WHAT YOU WILL DO>
The reply should be a single number: the count of lines below that contain the word "cell".

Recorded data
· · · · ·

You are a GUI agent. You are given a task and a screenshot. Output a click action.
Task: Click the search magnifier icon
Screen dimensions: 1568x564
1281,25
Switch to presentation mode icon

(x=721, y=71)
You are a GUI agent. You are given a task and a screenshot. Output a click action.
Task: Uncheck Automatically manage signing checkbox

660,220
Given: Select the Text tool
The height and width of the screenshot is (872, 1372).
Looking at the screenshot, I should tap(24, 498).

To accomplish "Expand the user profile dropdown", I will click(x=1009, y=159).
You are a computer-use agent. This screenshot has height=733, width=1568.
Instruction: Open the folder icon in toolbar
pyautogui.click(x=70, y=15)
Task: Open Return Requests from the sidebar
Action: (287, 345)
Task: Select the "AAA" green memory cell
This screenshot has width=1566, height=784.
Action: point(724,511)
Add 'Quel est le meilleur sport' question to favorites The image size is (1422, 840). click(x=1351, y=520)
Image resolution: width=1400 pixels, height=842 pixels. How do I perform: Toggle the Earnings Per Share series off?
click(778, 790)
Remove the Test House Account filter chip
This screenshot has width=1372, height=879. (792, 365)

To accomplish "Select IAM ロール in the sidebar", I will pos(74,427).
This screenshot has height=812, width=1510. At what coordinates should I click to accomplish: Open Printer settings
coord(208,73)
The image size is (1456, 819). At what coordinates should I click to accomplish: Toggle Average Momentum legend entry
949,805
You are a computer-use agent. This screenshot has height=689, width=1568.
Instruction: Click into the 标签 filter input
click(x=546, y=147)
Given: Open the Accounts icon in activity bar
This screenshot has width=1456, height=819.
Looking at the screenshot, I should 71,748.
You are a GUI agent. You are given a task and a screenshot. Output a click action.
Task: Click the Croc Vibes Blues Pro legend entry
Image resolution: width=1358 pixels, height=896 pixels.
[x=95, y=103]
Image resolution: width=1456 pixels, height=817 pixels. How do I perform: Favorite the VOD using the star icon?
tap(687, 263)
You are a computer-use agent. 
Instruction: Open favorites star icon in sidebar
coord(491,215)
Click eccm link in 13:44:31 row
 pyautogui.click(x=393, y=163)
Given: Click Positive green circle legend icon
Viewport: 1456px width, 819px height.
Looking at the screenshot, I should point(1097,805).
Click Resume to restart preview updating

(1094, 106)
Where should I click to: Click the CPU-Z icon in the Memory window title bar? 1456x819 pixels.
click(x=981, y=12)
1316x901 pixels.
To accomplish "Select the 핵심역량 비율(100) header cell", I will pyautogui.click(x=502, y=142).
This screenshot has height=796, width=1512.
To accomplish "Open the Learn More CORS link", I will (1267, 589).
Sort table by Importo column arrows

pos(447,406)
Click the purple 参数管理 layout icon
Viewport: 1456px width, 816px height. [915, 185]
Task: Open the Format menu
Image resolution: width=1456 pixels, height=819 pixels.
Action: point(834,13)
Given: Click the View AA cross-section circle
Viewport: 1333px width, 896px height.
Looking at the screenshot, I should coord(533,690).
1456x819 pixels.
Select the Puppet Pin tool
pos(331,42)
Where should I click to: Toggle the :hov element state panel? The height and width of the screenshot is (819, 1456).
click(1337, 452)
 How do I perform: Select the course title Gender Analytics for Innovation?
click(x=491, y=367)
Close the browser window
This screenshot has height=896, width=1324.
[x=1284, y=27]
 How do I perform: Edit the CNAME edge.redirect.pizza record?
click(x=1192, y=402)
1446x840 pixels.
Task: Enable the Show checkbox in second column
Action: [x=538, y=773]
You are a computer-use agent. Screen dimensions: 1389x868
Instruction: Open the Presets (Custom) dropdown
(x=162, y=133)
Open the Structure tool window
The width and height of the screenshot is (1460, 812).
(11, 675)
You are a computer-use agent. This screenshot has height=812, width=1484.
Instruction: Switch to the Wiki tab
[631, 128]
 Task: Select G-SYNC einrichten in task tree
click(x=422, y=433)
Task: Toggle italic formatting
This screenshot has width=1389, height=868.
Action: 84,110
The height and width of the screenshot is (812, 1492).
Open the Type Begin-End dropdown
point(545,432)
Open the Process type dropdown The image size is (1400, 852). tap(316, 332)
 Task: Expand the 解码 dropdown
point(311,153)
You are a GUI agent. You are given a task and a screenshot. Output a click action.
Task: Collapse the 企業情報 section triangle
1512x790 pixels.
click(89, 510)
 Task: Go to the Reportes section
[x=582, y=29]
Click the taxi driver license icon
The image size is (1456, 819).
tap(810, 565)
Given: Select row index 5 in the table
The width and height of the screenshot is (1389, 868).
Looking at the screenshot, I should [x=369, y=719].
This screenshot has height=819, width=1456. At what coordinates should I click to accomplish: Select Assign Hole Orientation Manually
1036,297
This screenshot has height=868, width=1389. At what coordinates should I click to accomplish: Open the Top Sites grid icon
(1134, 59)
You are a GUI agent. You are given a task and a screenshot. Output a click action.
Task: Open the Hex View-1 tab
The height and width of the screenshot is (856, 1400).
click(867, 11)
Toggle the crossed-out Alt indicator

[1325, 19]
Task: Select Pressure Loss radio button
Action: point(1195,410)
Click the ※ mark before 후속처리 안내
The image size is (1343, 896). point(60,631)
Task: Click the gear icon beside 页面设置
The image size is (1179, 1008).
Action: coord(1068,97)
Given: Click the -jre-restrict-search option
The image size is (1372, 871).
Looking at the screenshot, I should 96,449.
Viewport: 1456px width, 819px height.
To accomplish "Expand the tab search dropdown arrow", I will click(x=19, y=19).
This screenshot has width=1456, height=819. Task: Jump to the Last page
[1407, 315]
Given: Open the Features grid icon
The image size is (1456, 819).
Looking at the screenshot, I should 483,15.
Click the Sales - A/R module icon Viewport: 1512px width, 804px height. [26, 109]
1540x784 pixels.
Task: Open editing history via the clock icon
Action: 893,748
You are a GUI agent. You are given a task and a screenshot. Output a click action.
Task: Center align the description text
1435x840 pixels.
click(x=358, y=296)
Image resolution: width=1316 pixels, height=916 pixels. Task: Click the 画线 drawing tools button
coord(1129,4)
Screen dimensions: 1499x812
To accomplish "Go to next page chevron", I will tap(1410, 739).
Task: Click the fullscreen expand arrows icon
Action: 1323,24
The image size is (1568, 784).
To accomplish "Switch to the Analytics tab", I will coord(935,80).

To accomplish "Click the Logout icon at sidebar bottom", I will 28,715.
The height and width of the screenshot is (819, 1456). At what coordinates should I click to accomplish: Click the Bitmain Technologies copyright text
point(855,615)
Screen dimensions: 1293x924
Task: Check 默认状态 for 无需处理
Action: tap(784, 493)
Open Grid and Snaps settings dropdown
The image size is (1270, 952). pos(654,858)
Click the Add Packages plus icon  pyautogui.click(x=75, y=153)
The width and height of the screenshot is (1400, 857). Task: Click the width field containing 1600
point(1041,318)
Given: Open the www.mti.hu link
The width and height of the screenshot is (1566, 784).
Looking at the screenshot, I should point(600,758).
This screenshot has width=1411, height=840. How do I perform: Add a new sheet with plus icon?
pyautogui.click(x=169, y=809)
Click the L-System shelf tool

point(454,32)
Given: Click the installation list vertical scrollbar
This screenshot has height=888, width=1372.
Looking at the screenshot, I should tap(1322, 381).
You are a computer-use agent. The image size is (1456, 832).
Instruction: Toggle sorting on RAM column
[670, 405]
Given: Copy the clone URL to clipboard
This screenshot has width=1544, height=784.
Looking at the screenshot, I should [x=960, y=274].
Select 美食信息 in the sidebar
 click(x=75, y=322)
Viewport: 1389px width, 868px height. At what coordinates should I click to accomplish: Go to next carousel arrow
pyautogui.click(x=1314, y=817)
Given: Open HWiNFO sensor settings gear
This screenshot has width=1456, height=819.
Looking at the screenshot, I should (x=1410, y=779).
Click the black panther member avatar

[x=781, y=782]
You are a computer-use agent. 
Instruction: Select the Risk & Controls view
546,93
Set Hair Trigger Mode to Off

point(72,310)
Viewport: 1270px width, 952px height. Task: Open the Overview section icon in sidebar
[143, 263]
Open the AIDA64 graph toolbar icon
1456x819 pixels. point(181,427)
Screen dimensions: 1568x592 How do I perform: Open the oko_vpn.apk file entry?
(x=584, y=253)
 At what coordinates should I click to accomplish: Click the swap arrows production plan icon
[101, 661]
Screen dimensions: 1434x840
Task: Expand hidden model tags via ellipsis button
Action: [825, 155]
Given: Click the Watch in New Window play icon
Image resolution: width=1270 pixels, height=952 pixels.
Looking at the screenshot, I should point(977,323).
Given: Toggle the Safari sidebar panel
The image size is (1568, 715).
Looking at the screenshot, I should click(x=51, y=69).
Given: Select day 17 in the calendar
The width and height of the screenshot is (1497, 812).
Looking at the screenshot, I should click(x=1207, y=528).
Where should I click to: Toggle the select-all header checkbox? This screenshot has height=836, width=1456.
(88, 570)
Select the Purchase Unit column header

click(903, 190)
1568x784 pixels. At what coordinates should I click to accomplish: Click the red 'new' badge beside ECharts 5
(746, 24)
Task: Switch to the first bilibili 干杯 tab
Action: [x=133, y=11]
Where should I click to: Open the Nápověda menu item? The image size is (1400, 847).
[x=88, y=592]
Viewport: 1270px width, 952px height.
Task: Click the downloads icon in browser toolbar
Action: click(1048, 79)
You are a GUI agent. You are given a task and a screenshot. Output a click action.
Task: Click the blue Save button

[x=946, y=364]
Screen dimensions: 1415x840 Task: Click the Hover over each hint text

· · · · ·

ANSWER BOX>
2